AIM: Reproduce every line that follows without changing a word, and leave the pictures out of your answer.

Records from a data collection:

(begin)

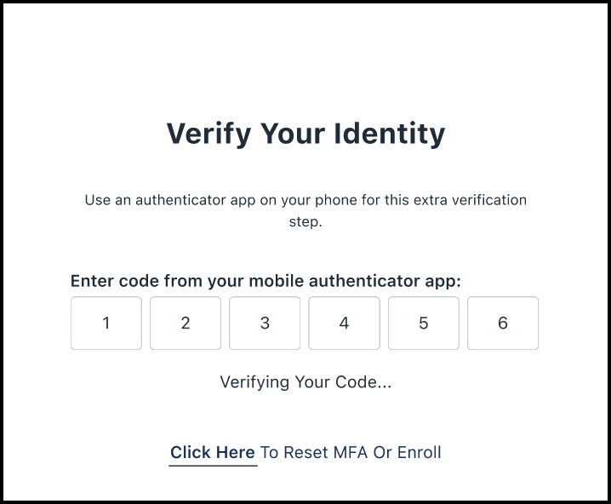The height and width of the screenshot is (504, 611).
Task: Select the fifth code box containing 5
Action: [423, 324]
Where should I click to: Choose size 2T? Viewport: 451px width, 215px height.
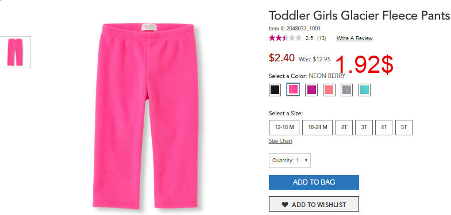point(344,127)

(end)

EXERCISE RESPONSE:
The height and width of the screenshot is (504, 611).
Task: Select the fifth code box containing 5
Action: [423, 324]
Where should I click to: Choose size 2T? Viewport: 451px width, 215px height.
point(344,127)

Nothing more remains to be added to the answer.